The Federal Court’s Decision—and What It Means for Compliance Programs

In 2016, UnitedHealthcare sued to overturn the 2014 rule. Last month, the federal court concluded that the rule had inappropriately deemed as fraud what should have been treated as simple negligence. Does that mean that plans should ratchet back the more rigorous compliance programs they implemented after the 2014 CMS rule?

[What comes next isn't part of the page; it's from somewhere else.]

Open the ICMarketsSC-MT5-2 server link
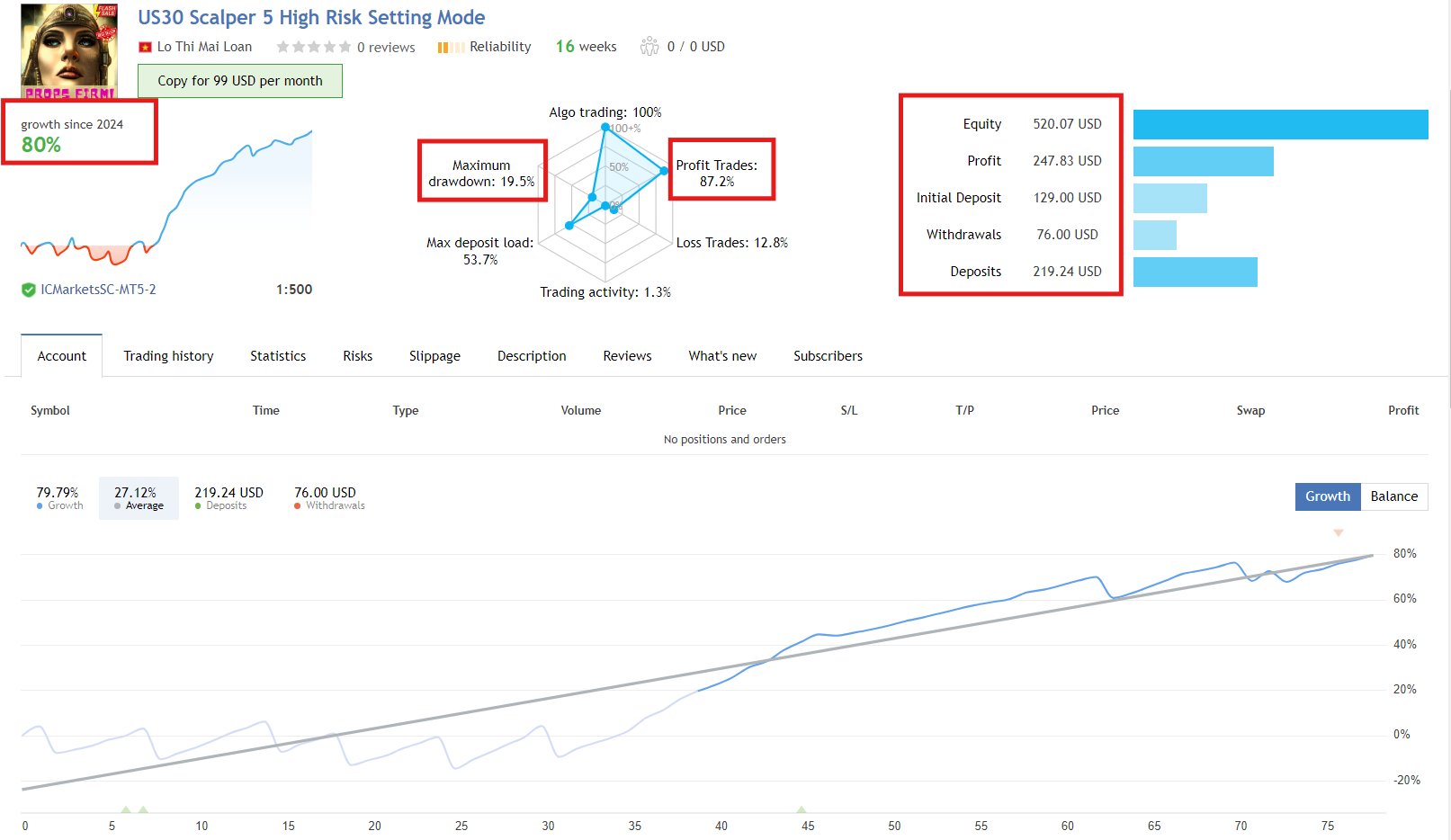The height and width of the screenshot is (840, 1451). tap(98, 290)
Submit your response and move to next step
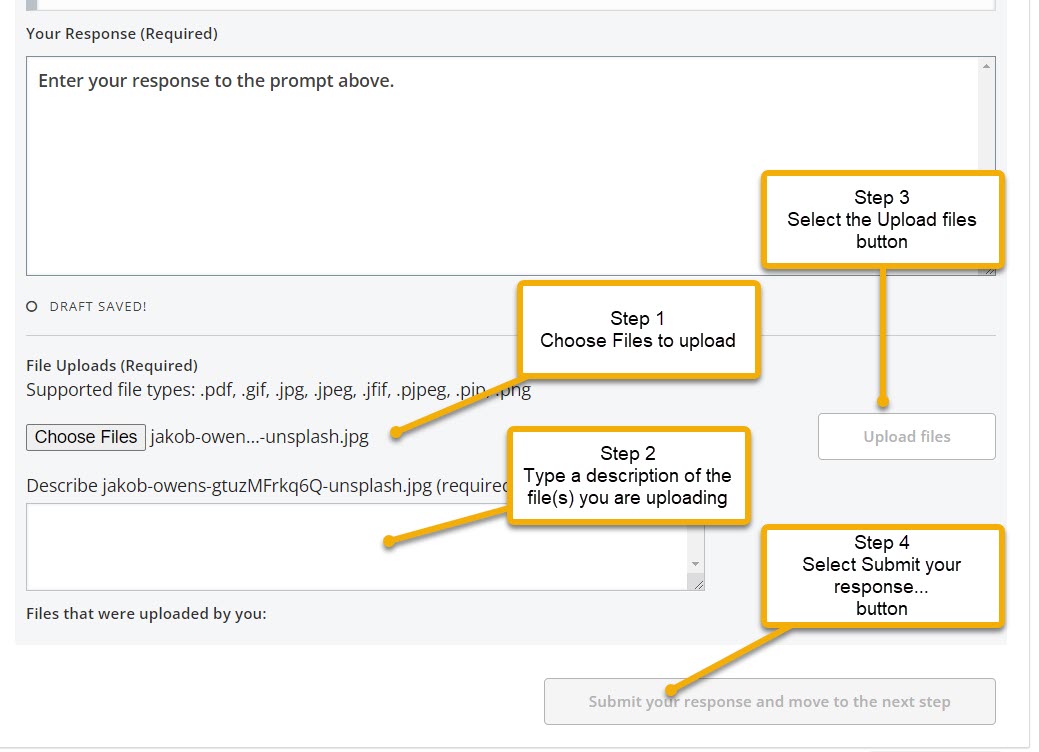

The answer is…not so fast. The CMS regulation is not the only legal principle that required MA plans to use reasonable diligence in reporting risk adjustment data. Since 2000, MA plans have been required to certify “the accuracy, completeness and truthfulness” of their data. Two years ago, the federal appeals court for the Ninth Circuit, in the Swoben case, concluded that this certification “has always required due diligence and good faith”—and that the court and the 2014 CMS regulation were describing the same standards. Critically, the Ninth Circuit reached its conclusion based on standards it said existed before the 2014 regulation.

Conclusion

Even with the 2014 regulation invalidated, the Ninth Circuit’s holding appears to remain valid, and MA plans should continue to exercise due diligence. Admittedly, the Ninth Circuit’s Swoben decision appears to be in direct conflict with last month’s D.C. district court opinion. Should the district court’s opinion be affirmed on appeal, it may be more likely the Supreme Court would hear the case to resolve the important conflict between the Ninth Circuit and the D.C. Circuit. In the meantime, MA plans would be wise to maintain their rigorous compliance programs.